From a beefed up Bryson Dechambeau to former World No1 Dustin Johnson winning the Travelers to two sudden-death play-offs, the only thing missing from the PGA Tour’s thrilling return has been a certain star.
Tiger Woods makes his long-awaited return to competitive golf for the first time in five months at Muirfield this week, a tournament he has secured victory at on five occasions.
What makes the weekend even more intriguing is the 44-year-old will bid to overtake Sam Snead’s long-standing record of 82 PGA Tour wins.
It might be another chance to make history, but moving around the Ohio-based course will feel strange for the 15-time major winner.
For his whole career, one of the sport’s most-recognisable personalities has been the central focus of the golfing world.
The Florida native is followed by large galleries of fans and television cameras pan to him, no matter where he is on the fairway.
However, when he steps out onto the first tee alongside Rory McIlroy and Brooks Koepka on Thursday afternoon, there will be no spectators.
Woods last competed on the PGA Tour on February 16 when he carded a final-round 77 at the Genesis Invitational – finishing last of the players who made the cut.
This is only his third tournament in 2020. He was scheduled to play in the Arnold Palmer Invitational and Players Championship, but skipped both due to back stiffness.
The world number 14 performed notably in a charity match at the Medalist in May alongside Phil Mickelson, Tom Brady and Peyton Manning.
However, having not played a competitive round since February, there will be notable rust when he returns to Ohio.
No matter how majestic the big man can be on his day, people can’t be expecting miracles straight away.
A loaded field, featuring 42 of the world’s top-50, will compete for the largest purse since the Tour returned on June 11, a staggering $9.3 million.
As for Woods, he will be looking to gather momentum at a course where he finished ninth last year – his only post-Masters top-10 before knee surgery in August.
With the way DeChambeau, Justin Thomas, Webb Simpson, Collin Morikawa and others are playing, Woods is unlikely to contend for victory come Sunday.
However, a solid top-30 display is enough to build on for the coming weeks, ahead of the PGA Championship at TPC Harding Park in August.
It is hard to know how he will navigate the next few months between majors.
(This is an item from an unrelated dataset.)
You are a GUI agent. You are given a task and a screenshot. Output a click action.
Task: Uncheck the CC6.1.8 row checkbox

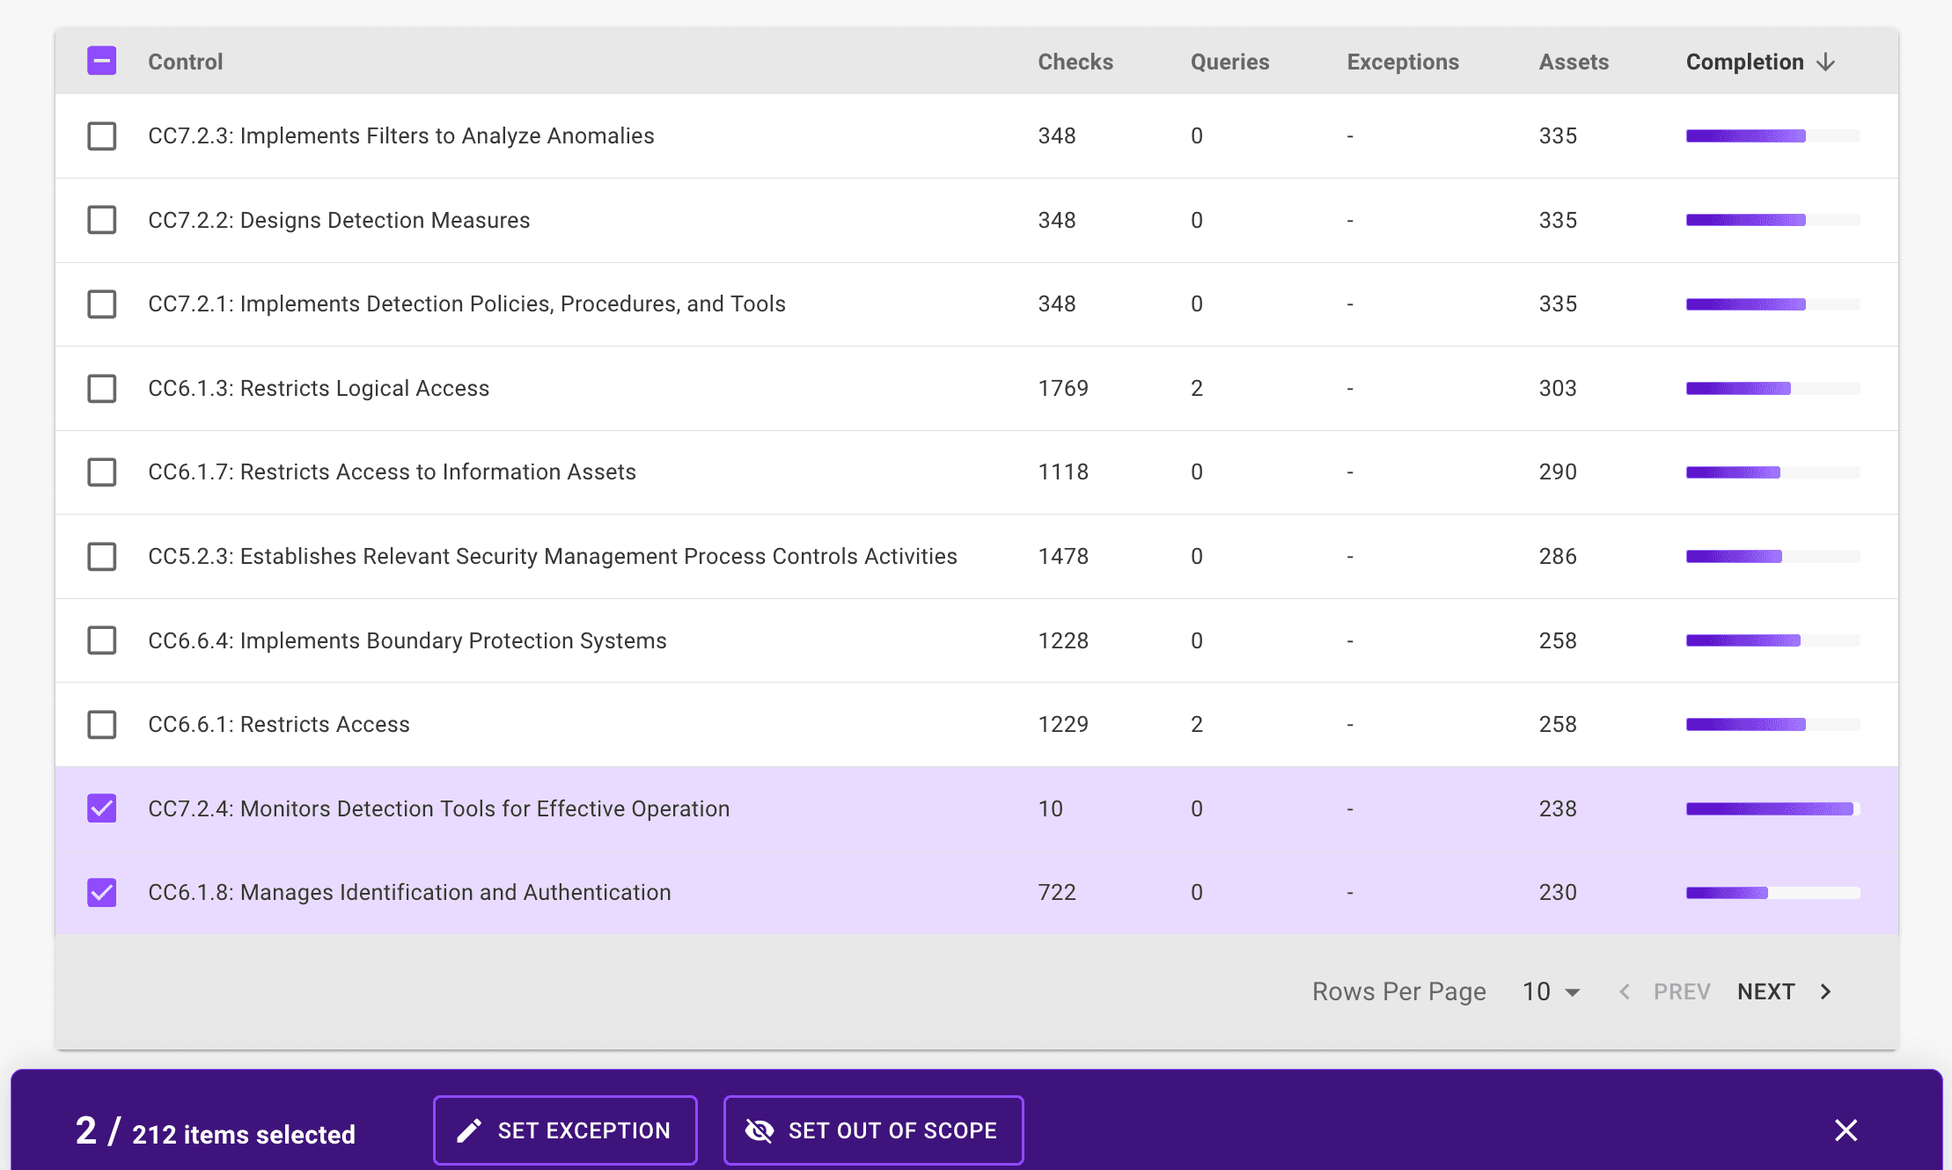101,892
If he is not healthy, he’ll skip the PGA Tour events and play only the majors.
If he is feeling sharp, he should play the WGC-FedEx, PGA Championship, Northern Trust, Tour Championship, US Open and the Masters.
Whether he threatens the leaderboard at any of these events remains to be seen, but one thing for sure, no man brings as much magic to the course as Woods.
For any sports fan, to see the American triumph again would be a joy to behold. Turning 45 in December, the only rivals are his ageing body and time.
He is listening to his creaking back more. As he previously said, the less you see him, the longer you will see him in action.
It’s all about the big picture for Woods these days.